Problem statement »
Show every line of the data where the word "computer" can be found.

Entries shown »
------------------------------------

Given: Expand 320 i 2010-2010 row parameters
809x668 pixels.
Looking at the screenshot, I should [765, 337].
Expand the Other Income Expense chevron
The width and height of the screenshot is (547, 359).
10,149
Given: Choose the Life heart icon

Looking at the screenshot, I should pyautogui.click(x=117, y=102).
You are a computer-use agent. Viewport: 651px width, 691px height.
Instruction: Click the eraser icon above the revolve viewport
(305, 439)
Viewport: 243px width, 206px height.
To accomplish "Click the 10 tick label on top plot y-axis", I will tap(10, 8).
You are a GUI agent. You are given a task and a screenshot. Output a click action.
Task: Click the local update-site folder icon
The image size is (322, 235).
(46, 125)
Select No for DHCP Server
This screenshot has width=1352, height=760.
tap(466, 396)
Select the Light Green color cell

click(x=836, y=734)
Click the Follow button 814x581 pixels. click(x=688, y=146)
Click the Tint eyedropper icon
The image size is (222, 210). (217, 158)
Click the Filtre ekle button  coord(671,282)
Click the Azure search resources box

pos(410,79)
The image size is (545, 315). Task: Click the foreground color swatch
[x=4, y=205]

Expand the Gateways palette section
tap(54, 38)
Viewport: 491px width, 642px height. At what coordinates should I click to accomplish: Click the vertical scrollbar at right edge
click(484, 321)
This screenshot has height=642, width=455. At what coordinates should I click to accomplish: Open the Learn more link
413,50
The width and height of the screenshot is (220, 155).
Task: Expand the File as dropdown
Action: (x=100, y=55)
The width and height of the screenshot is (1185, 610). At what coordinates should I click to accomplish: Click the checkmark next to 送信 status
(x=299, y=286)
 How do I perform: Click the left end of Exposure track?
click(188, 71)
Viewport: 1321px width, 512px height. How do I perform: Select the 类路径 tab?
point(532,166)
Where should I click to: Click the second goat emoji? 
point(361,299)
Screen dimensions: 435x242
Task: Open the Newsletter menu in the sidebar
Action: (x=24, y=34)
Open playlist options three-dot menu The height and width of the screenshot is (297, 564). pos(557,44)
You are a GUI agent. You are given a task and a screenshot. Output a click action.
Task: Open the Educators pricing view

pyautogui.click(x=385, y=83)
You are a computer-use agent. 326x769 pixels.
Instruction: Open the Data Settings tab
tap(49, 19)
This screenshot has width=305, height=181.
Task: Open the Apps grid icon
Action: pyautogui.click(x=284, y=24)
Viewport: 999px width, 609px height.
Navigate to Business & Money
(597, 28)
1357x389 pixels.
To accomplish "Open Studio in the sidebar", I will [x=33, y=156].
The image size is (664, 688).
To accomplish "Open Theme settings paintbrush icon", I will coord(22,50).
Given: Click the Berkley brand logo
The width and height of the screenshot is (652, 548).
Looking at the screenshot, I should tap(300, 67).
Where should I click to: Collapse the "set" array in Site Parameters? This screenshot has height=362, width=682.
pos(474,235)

------------------------------------

Response area »
You are a computer-use agent. Viewport: 651px width, 691px height.
You are a computer-use agent. 326x769 pixels.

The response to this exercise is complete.